The plan covers backcountry skiing, nordic skiing, uphill skiing and the backcountry hut system, as well as summer activities like hiking, biking and camping. The plan generally finds that Aspen’s backcountry infrastructure is strong, but that the uphill economy could be strengthened through increased information, such as maps and trailhead kiosks.

The plan recommends promoting trails and throughways that already exist, and concentrating use in those areas to preserve backcountry wilderness as much as possible.

“Accommodating users in a way that conserves the natural environment will be vital,” the plan states. “Going forward, the city will look to encourage use within suitable, existing high-use areas.”  

Along with the uphill survey, the city brought together 17 stakeholders who met regularly to weigh in on the creation of the plan. Stakeholders included representatives from the Aspen Chamber Resort Association, Aspen Skiing Co., Colorado Parks and Wildlife, and Wilderness Workshop.

“Protecting public lands is fundamental to our entire economy, whether it’s recreation or real estate or listening to a music concert surrounded by protected vistas,” said Will Roush, executive director of Wilderness Workshop.

Roush compares the recreation industry to the oil-and-gas industry, which also operates on Western Slope public lands.

“Just like any other industry on public lands there’s probably places where it’s appropriate and places where it’s not appropriate,” Roush said.

Having a plan is a good first step toward ensuring conversation is considered or prioritized while boosting the outdoor recreation industry.

“We need to be really aware that it has impacts and we need to plan to reduce those,” Roush said.

By concentrating visitors to planned corridors, high-priority habitats and their winter and summer “concern areas” can be avoided.

“Better to improve a trail system in an area where there is already a lot of use and you’ve probably already impacted that area quite a bit, and then leave areas with low usage or very little usage alone,” he said.

The plan emphasizes using land that SkiCo has permitted for use within the White River National Forest, “because we know that landscape has already been pretty impacted,” Roush said.

The plan states that right now, though many visitors come to the area for its scenic views such as Independence Pass or the Maroon Bells, not many come for backcountry use.

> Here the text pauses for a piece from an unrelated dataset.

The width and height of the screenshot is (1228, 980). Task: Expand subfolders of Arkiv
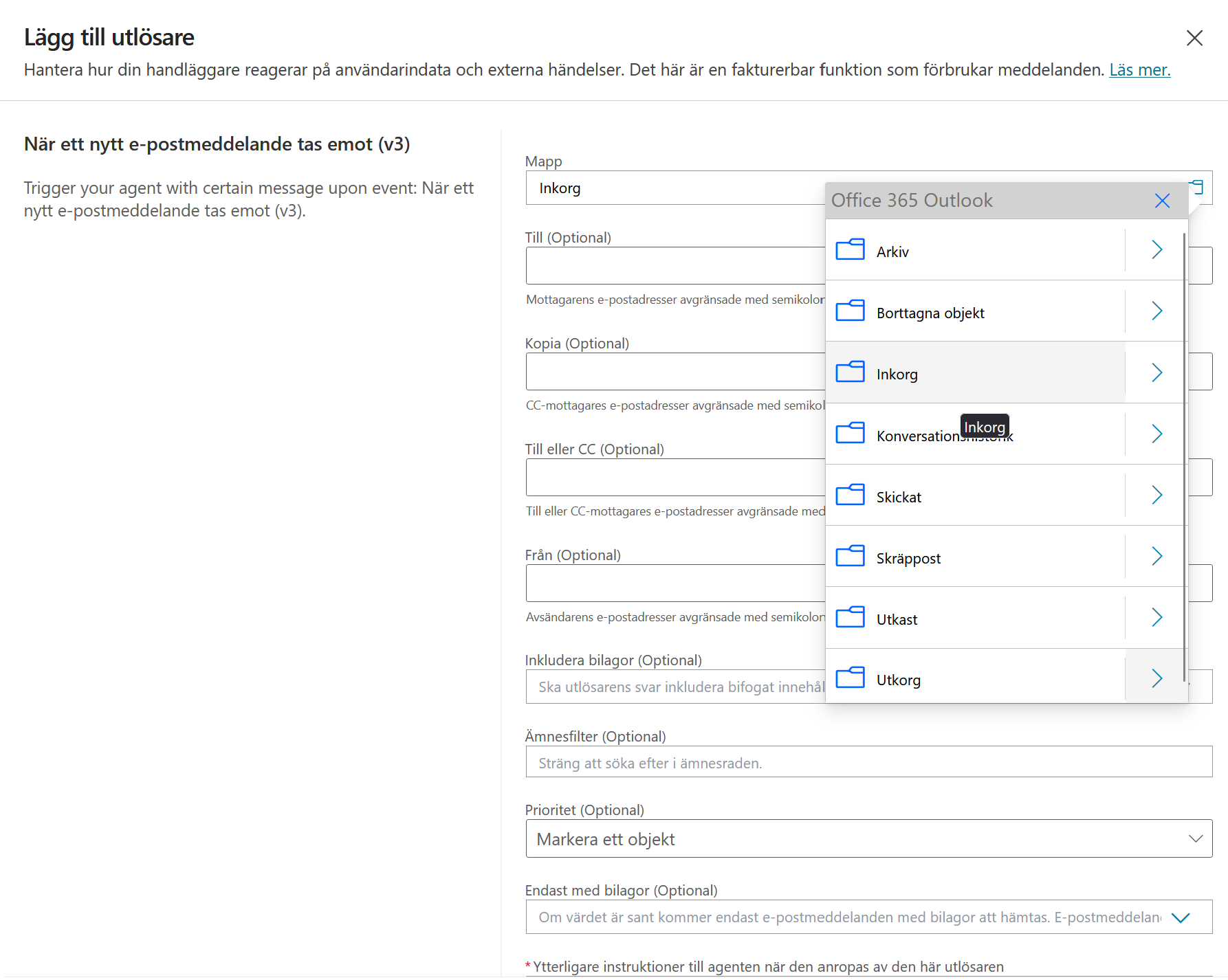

It recommends highlighting some of the easy-to-access, picture-perfect places in order to get more tourists to experience local trails.

“For the success of the uphill economy, the city will need to increasingly draw visitors planning their trip around outdoor recreation, while also introducing sightseeing visitors to uphill opportunities and encouraging them to extend their stay in the area,” the plan says. “These uphill opportunities should be easily accessible, well-promoted and offer impressive scenic views.”

The Uphill Economy Recreation Plan will be presented to the city’s Open Space and Trails Board this week and the county’s Open Space and Trails Board later this month. Aspen council members and Pitkin County commissioners will hear the presentation later this summer.

Since the plan is advisory, it does not put into place anything that would need to be voted on. In the future, if portions of it are to be implemented, those elements would undergo a public process.